Nabi –Shollallahu alaihi wa sallam– saja tak mampu memberikan hidayah (taufiq) kepada mereka. Beliau hanya mampu memberikan bimbingan berupa ilmu kepada mereka. Adapun hidayah taufiq, maka itu hanyalah di Tangan Allah –tabaroka wa ta’ala-.
Syaikh Muhammad bin Sholih Al-Utsaimin –rahimahullah– berkata usai menjelaskan hal ini,
“فإذا كان الأمر كذلك؟ فما بالك بمن سواه؟ فليس لهم من الأمر شيء” كالأصنام، والأوثان، والأولياء، والأنبياء، فالأمر كله لله وحده”. اهـ من القول المفيد على كتاب التوحيد (1/ 290)

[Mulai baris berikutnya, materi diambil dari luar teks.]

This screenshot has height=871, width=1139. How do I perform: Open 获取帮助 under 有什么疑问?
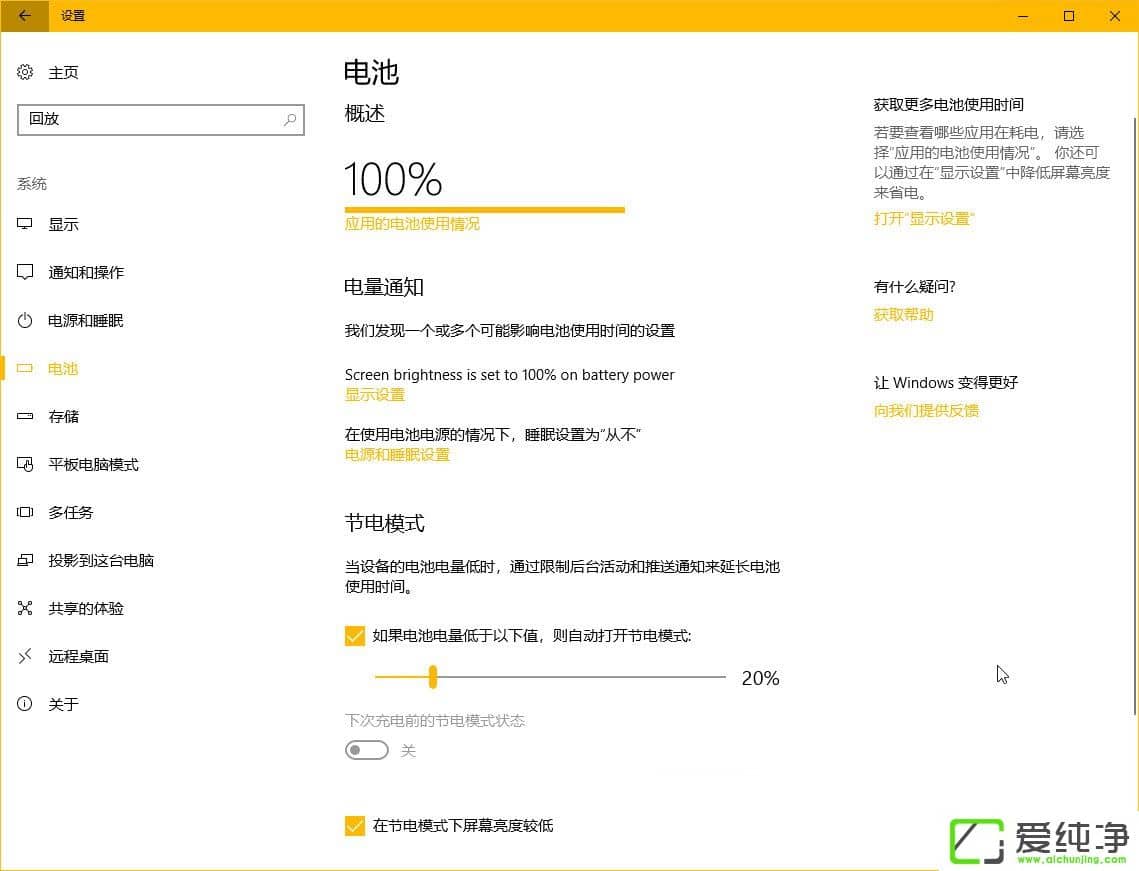point(903,314)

“Jika permasalahannya demikian, maka bagaimanakah pandangan kalian tentang selain beliau (Nabi -Shollallahu alaihi wa sallam-)? Maka tak ada campur tangan dalam urusan makhluk bagi siapa saja, seperti arca-arca, berhala-berhala, para wali, dan para nabi. Urusan makhluk semuanya kembali kepada Allah saja“. [Lihat Al-Qoul Al-Mufid (1/290) karya Muhammad bin Sholih Al-Utsaimin, cet. Dar Ibnil Jauziy, 1424 H]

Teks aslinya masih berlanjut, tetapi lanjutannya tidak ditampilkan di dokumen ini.